Ejercicio 1
Reproduce el fragmento del texto sobre el cuervo y el águila que va desde "Esta imagen debería" hasta "y no lo son.", ambos incluidos.
Ejercicio 2
Según el texto sobre el cuervo y el águila, ¿en qué lugar consiguió Phoo Chan su secuencia fotográfica?

Texto proporcionado
# # # # # # #

No he estado nunca en Seabeck, Estado Federal
de Washington, donde el agua y la tierra se abrazan y se aficionan dibujando
costas acogedoras y curvas entrañables.
Pues en Seabeck, donde el hombre y el mundo
se distienden para la contemplación, un aficionado a la fotografía, Phoo Chan,
consiguió esa secuencia admirable.
Como ves, el cuervo va de camino – caminos
los del cuervo, caminos en el aire – y ve pasar a un águila calva en su misma
dirección. Y se dice: “¡Esta es la mía! No peso mucho. El águila siempre es
noble. No creo que me rechace”. Y muchas más cosas que dijo el cuervo y que tú
intuyes. Vuelo de aproximación, tanteo en el posarse, ¡buen viaje! y…
“¡Gracias!”. ¿Cómo no?
Esta imagen debería ser la de nuestra propia
vida. Recuerdo que, siendo yo muy joven y ante la necesidad de hincar el diente
en algo poco agradable, oí por primera vez: “¡Que cada palo aguante su vela!”.
Una afirmación muy humana pero, como ves, poco propia de quienes en la vida se
sienten águilas y no lo son.
Y recuerdo igualmente, cuando ya era menos
joven, la lectura que hice en un periódico de un hombre que, en la Roma de
1945, empobrecida por la guerra, cada tarde, después de su trabajo diario,
cargaba su furgoneta y llevaba a quien sabía que lo necesitaba, un colchón, un
mueble, un poco de comida, ropa, carbón o leña, una medicina…
No vivimos solos. Ni convivimos solo con los
que nos halagan, nos jalean, nos aprecian y hasta nos envilecen contagiándonos
con su indiferencia. No podemos creer que la carretera de la vida es solo para
nosotros y que la calle que con tanto gusto pisamos la han tendido para que desfilemos
insensibles junto a los que no nos importan.

# # # # # # #

Datos proporcionados
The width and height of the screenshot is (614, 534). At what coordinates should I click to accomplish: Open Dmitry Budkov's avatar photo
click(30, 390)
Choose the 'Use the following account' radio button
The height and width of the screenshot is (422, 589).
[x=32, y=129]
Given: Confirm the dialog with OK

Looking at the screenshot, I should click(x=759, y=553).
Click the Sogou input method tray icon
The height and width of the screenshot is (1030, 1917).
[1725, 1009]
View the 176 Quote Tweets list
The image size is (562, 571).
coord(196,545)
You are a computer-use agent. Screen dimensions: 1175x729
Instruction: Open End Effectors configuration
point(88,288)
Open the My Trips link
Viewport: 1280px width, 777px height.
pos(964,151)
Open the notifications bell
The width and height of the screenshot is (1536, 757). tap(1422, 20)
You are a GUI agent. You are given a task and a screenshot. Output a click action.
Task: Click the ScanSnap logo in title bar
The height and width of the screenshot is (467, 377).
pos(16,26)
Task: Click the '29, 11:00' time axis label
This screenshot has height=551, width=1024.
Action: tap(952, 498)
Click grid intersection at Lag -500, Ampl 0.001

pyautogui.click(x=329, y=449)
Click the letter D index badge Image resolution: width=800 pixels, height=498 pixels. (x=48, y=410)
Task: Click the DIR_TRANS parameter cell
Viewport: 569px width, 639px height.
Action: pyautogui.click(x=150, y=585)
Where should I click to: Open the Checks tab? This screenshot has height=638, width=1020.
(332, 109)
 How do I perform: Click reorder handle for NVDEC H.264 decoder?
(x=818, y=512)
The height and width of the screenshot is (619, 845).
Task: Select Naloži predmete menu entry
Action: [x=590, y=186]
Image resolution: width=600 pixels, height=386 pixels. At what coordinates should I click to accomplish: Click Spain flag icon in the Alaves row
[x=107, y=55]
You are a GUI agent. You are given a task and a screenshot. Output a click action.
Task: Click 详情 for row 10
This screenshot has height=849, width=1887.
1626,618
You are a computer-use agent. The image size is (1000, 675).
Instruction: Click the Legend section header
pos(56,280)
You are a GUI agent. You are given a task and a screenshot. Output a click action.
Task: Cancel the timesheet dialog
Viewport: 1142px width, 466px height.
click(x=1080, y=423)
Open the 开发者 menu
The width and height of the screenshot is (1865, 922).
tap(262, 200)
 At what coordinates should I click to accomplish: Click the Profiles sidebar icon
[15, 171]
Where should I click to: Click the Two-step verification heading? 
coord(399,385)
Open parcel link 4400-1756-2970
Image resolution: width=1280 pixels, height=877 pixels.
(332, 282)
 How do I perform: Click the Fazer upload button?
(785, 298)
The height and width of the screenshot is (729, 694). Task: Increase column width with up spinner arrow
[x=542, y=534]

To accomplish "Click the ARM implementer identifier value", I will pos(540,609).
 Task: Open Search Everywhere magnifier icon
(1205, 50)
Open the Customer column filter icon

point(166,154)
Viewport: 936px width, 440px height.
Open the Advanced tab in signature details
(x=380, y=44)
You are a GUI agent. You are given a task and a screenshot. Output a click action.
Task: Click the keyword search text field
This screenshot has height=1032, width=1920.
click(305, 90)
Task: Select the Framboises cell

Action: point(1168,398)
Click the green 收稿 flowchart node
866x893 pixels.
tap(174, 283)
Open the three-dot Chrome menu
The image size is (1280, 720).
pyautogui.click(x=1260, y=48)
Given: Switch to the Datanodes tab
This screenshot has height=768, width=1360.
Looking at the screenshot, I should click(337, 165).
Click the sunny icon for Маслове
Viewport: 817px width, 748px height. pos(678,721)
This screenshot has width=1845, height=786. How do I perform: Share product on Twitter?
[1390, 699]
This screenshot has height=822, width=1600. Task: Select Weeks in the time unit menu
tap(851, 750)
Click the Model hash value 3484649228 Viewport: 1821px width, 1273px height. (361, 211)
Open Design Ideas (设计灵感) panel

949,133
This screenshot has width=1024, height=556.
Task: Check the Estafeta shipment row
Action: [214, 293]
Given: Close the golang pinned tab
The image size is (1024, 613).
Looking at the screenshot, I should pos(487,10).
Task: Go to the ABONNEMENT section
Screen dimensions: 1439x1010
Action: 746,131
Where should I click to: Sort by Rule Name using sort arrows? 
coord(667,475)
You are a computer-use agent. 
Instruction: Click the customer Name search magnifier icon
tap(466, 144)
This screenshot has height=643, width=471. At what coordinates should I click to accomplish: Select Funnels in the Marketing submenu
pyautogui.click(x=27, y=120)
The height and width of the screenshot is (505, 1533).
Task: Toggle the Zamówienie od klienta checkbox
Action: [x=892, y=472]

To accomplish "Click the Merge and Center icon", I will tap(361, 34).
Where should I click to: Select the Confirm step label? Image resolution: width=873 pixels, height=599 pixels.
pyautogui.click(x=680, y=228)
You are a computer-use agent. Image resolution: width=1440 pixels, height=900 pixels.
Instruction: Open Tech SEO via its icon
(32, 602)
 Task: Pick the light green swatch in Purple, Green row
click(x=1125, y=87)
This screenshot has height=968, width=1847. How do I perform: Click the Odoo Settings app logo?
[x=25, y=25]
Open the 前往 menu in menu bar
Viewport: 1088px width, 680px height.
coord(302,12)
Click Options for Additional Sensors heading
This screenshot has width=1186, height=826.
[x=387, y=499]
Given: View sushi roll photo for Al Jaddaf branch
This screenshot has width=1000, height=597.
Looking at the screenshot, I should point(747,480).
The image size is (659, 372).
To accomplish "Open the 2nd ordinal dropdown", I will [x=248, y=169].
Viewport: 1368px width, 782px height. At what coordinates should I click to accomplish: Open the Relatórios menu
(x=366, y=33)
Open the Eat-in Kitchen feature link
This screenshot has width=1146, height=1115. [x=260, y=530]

# # # # # # #

Respuesta 1
Esta imagen debería ser la de nuestra propia
vida. Recuerdo que, siendo yo muy joven y ante la necesidad de hincar el diente
en algo poco agradable, oí por primera vez: “¡Que cada palo aguante su vela!”.
Una afirmación muy humana pero, como ves, poco propia de quienes en la vida se
sienten águilas y no lo son.

Respuesta 2
En Seabeck, Estado Federal de Washington.